§ **Description of the task**
Every entry, from first to last, must be written out exactly.

§ **Records provided**
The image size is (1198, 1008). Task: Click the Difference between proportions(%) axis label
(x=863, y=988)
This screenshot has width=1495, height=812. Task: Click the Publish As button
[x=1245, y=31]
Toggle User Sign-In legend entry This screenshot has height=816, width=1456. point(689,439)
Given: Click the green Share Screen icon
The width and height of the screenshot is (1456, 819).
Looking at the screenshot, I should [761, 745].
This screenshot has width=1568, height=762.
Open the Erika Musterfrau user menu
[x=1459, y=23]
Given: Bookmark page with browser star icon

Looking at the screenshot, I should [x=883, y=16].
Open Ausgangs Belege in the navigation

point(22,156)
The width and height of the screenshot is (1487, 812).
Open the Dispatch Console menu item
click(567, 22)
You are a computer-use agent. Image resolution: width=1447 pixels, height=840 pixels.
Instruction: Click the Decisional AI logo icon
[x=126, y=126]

§ **Solved exercise**
The image size is (1198, 1008). Task: Click the Difference between proportions(%) axis label
(x=863, y=988)
This screenshot has width=1495, height=812. Task: Click the Publish As button
[x=1245, y=31]
Toggle User Sign-In legend entry This screenshot has height=816, width=1456. point(689,439)
Given: Click the green Share Screen icon
The width and height of the screenshot is (1456, 819).
Looking at the screenshot, I should [761, 745].
This screenshot has width=1568, height=762.
Open the Erika Musterfrau user menu
[x=1459, y=23]
Given: Bookmark page with browser star icon

Looking at the screenshot, I should [x=883, y=16].
Open Ausgangs Belege in the navigation

point(22,156)
The width and height of the screenshot is (1487, 812).
Open the Dispatch Console menu item
click(567, 22)
You are a computer-use agent. Image resolution: width=1447 pixels, height=840 pixels.
Instruction: Click the Decisional AI logo icon
[x=126, y=126]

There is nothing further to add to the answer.